What you do is extend that space.
Add beats within it.
Skirt the work.
        Meaningless is a form of meaning. Beauty is
Unavoidable. Salvation is totalizing but salvage is
Pulled and put back into your heart.
 
There are a lot of intriguing lines here. Which ones belong to Mangold and which have been taken from another source I do not know. Collectively, they hold the breath of a secret, a coition of words and things that propose a lush garden where one is free from assertions and in which “meaninglessness is a form of meaning.”
But I’m intrigued: I want to know what she means by “All the 19th century is deeply unrealized.” Is she referring to the western ideals of that century, the beginnings of Marxism, the literary and political achievements of figures such as Whitman and Lincoln mentioned at the outset, Mallarmé’s metaphysical crisis, the basic unresolved and unresolvable paradox of the human condition, which is to be perpetually hovering between absence and presence, being and nothingness, life and death? Who are the writers the author can’t think about? What is it to not be able to think about certain writers? I have deep, unresolvable conflicts with writers such as Martin Heidegger, Ezra Pound and E.M. Cioran, chiefly because of their affiliations with the Nazi regime. It’s not easy for me to reject them because their creative work is so powerful and influential. I have to separate the art from the artist, the philosophy from the philosopher. Is that what’s occurring here? Is it a crisis of conscience? Oftentimes, just to have these questions provoked in me is its own satisfaction, troubling as it is. What is of relevance is the way this poem has been structured. By arranging lines in non-linear, paratactic settings, Mangold alters their utilitarian function. The words cease to be reproductions which imitate appearance and so reflect experience in that one-dimensional framework; instead, the words become objects, things, essential matter; they don’t imitate experience, they initiate experience.

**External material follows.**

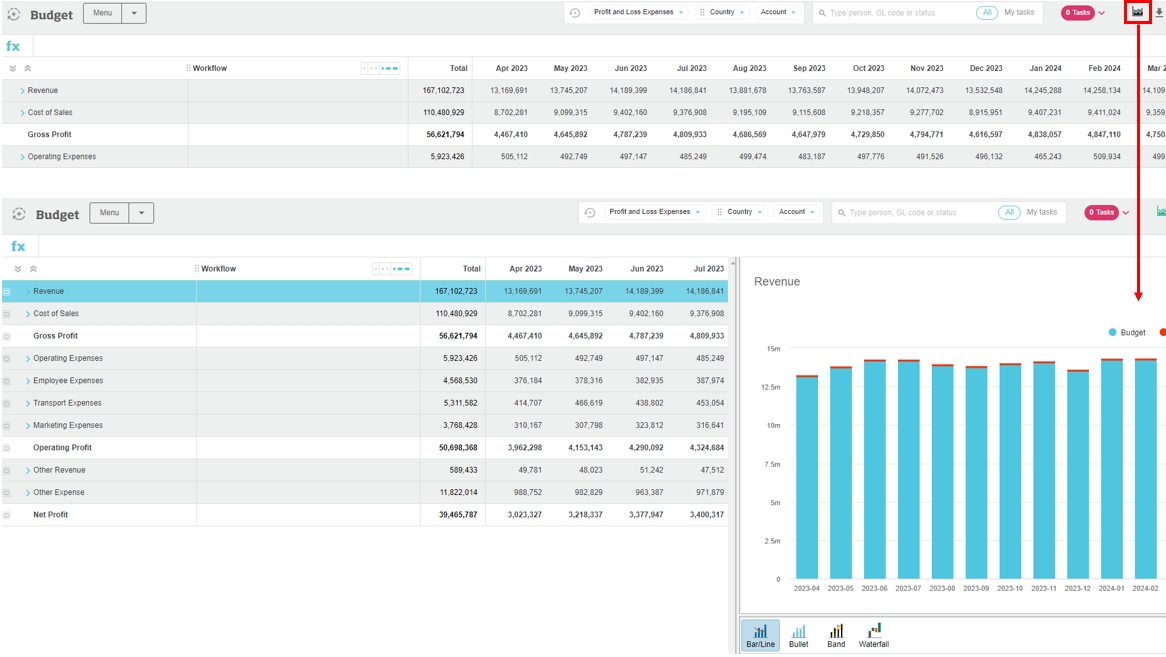1166x657 pixels.
Task: Select the Operating Profit row label
Action: (x=62, y=448)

I particularly like her play on ‘salvation’ and ‘salvage.’ Salvation has strong religious applications, and is generally accompanied by scripture and its “totalizing” dogma. Salvage is pragmatic: that which is slated for demolition is redeemed, repaired, reacquisitioned. There is no dogma, only an effort to preserve, protect from destruction.

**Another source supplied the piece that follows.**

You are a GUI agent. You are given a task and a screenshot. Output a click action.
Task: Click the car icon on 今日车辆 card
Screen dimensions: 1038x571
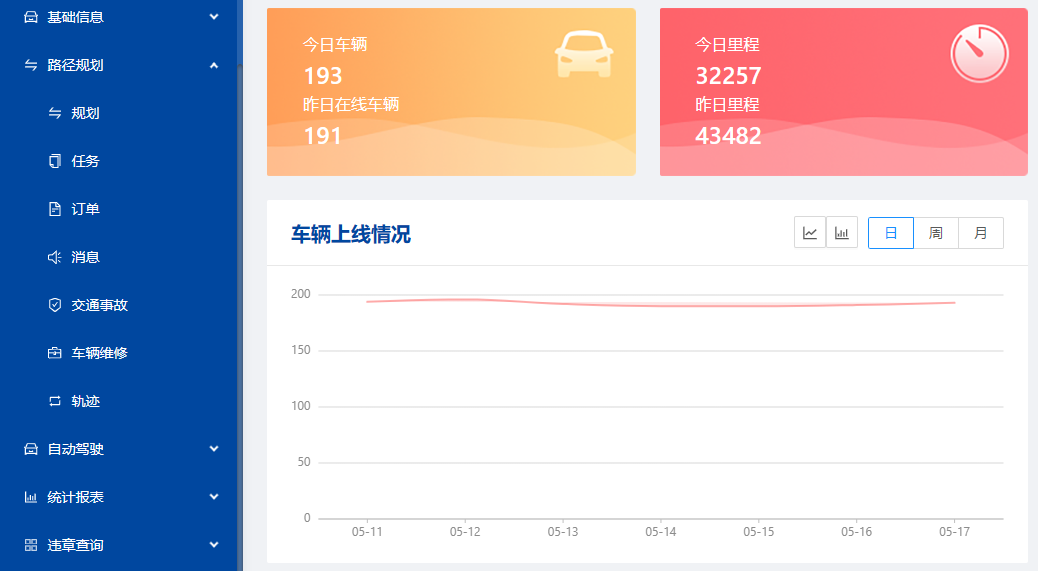pyautogui.click(x=583, y=54)
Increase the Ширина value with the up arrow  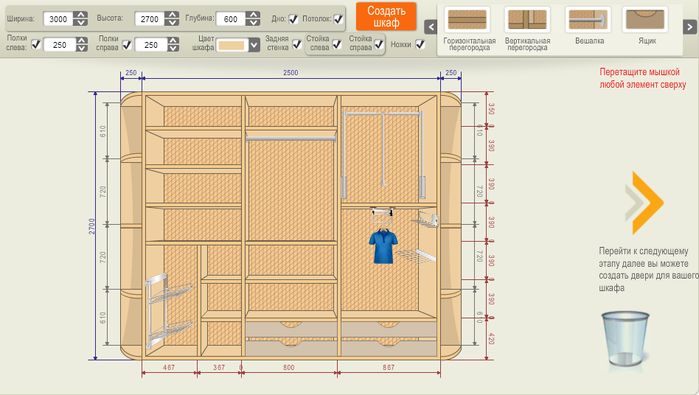tap(81, 15)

In “The Machine Has Not Destroyed the Promise,” Mangold remarks “If motion caused a disagreement of any kind we are regarding the same universe but have arranged it different spaces. That is to be the understanding between us.” Flux is the underlying principle of Mangold’s art. Collage serves her purposes because its elements are reflective of time and space as simultaneities of phenomena contingent upon observable events. Space is supple. No two events will be experienced the same if they’re viewed from different locations.
In his essay “Nature, Abstraction, Time,” Octavio Paz makes some points about modernist art that are pertinent within this context. “Presence is not only what we see: André Breton speaks of the ‘inner model,’ meaning that ghost that haunts our nights, that secret presence that is proof of the otherness of the world…Presence is the cipher of the world, the cipher of being. It is also the scar, the trace of the temporal wound: it is the instant, instants. It is meaning pointing to the object designated, an object desired and never quite attained… Meaning lies elsewhere: always a few steps farther on.”